Activity – State how many lines in the entries below contain "Switch". Write nothing but the number.

Data supplied –
▼

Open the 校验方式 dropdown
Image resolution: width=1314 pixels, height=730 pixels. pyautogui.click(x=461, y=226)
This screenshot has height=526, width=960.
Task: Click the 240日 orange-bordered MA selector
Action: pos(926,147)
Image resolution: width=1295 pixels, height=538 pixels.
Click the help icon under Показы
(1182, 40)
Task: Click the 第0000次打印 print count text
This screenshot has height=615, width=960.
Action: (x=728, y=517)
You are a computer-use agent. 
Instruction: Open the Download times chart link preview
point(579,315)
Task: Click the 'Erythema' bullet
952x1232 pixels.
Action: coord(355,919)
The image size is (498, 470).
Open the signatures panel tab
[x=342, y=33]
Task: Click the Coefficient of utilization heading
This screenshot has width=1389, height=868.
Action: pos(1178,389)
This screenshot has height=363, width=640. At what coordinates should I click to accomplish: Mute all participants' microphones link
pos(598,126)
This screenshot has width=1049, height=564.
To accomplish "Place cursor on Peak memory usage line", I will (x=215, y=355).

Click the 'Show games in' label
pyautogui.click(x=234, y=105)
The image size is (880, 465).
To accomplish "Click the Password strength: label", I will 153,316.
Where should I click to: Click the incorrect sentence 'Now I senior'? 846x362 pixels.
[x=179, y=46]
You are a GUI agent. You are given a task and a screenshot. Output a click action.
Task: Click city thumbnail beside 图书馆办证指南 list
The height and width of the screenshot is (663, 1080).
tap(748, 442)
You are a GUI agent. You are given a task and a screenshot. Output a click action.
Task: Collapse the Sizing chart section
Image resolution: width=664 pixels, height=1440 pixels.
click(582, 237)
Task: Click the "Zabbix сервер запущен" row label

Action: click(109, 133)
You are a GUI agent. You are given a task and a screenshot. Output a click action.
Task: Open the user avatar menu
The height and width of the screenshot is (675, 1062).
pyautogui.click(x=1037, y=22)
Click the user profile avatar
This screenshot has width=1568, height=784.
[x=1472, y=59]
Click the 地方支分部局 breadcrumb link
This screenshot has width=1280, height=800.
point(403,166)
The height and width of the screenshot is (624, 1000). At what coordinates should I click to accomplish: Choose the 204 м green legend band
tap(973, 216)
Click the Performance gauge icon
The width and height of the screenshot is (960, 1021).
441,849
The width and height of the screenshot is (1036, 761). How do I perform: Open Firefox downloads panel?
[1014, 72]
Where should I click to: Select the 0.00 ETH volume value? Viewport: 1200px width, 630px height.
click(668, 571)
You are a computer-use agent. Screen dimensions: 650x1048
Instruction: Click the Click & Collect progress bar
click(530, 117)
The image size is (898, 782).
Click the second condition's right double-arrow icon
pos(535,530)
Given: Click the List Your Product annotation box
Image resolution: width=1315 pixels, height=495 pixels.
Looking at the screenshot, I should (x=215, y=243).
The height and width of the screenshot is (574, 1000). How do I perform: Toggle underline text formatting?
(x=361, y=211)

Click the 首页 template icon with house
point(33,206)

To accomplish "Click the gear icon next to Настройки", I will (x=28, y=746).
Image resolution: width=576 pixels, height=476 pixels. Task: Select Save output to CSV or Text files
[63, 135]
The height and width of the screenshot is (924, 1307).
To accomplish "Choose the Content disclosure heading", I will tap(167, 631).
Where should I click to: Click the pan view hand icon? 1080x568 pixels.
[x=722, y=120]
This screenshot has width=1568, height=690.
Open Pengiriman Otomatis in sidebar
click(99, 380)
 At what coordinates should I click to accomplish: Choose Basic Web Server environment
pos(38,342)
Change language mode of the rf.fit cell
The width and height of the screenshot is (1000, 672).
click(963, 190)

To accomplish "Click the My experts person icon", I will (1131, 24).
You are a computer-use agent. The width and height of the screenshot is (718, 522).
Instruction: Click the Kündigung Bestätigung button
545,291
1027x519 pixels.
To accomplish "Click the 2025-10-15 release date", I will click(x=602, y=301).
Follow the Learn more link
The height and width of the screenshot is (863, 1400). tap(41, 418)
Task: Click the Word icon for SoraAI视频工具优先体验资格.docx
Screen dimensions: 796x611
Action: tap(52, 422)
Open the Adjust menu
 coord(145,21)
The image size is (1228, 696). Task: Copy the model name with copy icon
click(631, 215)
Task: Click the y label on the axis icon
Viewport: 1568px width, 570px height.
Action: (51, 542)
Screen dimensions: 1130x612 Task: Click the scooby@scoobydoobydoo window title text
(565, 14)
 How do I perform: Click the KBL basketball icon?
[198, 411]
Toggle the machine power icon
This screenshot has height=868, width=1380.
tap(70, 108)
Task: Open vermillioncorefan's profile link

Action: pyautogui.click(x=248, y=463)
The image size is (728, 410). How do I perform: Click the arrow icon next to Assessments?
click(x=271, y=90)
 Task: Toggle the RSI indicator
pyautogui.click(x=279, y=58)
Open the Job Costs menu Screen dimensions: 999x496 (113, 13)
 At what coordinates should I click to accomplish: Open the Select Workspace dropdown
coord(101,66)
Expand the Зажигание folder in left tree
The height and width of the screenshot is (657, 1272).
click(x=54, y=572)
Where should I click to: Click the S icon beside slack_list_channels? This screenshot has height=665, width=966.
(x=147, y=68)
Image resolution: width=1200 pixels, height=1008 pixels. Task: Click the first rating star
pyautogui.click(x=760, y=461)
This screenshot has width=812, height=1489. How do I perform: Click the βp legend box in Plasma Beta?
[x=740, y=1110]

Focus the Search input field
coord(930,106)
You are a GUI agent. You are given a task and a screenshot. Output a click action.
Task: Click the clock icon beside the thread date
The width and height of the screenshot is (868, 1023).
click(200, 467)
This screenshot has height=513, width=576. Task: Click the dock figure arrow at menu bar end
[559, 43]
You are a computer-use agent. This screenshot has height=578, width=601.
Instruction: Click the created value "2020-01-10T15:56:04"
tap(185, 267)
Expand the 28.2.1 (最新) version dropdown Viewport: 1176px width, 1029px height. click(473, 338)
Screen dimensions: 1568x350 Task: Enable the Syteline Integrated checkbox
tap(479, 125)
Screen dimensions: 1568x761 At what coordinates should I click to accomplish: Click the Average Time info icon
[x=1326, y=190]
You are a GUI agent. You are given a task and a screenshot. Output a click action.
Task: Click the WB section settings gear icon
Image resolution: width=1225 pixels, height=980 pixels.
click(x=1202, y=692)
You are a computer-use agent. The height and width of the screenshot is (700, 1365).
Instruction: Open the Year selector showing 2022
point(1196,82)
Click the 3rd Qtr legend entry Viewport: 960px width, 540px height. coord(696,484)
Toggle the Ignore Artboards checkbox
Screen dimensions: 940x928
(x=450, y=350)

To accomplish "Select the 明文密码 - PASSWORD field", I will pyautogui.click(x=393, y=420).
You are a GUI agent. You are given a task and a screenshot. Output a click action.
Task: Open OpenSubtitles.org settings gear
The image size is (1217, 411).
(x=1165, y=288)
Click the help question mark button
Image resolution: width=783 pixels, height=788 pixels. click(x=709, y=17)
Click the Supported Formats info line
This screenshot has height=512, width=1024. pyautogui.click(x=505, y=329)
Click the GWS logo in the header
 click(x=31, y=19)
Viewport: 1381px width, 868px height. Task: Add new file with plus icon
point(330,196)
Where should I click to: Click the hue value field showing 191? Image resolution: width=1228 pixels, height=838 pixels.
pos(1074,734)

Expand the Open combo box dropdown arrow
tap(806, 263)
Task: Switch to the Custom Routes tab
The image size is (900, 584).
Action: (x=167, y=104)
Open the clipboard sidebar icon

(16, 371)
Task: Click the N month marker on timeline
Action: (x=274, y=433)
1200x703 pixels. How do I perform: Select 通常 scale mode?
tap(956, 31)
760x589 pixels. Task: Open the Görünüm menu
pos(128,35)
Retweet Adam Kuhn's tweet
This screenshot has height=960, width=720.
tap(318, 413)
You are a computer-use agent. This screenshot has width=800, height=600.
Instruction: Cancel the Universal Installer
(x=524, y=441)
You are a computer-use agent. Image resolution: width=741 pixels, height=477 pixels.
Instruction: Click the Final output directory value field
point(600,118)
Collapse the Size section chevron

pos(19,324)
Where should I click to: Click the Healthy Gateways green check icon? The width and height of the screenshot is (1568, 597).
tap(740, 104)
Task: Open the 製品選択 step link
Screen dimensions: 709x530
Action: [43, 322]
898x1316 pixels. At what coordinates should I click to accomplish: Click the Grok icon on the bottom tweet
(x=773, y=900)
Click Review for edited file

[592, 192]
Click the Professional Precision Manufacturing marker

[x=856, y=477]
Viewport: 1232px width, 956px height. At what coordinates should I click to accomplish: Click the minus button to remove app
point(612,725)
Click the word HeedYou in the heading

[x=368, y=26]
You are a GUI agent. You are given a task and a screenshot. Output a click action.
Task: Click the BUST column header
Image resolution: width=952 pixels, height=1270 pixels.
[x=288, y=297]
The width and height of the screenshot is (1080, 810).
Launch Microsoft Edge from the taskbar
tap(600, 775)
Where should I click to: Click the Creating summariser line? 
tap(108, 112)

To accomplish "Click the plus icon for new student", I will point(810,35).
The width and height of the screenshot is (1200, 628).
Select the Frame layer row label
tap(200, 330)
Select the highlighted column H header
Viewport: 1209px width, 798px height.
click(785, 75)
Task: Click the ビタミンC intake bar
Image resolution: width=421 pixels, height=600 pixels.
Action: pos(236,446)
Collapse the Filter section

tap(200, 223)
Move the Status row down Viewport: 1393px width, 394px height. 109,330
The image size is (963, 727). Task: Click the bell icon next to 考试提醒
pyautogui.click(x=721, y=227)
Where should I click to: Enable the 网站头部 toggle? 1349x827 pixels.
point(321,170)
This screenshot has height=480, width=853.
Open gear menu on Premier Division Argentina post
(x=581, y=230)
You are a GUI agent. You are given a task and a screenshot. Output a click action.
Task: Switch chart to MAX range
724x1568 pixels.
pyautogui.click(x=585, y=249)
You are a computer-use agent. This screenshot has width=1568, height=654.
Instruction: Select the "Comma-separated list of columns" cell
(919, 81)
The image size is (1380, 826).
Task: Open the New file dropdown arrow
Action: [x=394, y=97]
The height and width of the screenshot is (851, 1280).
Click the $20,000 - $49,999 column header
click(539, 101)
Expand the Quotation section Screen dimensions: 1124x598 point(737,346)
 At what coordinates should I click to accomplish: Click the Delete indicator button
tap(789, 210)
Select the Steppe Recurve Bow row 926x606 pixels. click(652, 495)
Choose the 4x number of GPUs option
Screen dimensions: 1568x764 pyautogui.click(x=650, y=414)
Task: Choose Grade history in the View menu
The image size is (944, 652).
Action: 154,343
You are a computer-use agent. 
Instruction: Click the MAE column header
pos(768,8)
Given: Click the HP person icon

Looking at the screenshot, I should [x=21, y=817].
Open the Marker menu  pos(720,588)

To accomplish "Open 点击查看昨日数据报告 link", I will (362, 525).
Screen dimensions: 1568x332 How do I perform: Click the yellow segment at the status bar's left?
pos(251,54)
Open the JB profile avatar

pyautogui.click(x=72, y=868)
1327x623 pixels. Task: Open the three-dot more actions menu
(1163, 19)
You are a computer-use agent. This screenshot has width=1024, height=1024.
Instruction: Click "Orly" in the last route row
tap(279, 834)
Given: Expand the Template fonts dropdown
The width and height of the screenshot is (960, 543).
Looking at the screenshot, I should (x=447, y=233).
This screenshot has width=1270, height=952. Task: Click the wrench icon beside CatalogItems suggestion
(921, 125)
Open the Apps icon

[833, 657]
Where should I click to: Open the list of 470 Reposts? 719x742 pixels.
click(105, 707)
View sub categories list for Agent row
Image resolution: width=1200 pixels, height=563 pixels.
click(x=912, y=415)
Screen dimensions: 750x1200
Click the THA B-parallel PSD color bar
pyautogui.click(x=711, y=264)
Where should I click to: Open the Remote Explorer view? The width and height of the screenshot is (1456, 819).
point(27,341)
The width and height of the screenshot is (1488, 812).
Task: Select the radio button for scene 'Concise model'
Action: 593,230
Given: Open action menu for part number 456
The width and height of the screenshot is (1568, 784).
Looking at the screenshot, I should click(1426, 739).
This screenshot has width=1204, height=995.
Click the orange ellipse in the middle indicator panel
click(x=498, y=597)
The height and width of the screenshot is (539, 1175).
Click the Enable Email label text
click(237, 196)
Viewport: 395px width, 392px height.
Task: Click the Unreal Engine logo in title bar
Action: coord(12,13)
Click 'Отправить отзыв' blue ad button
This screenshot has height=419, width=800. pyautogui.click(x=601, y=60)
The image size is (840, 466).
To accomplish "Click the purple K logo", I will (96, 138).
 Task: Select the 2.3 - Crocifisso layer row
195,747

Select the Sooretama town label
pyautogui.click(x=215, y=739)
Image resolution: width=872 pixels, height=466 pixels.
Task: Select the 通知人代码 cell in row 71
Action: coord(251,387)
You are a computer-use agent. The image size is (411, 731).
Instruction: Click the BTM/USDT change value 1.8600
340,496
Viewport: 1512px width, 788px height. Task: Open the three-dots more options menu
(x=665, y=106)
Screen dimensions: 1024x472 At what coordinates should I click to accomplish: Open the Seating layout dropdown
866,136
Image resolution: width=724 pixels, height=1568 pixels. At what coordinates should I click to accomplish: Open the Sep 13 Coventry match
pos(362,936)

▲

Response – 2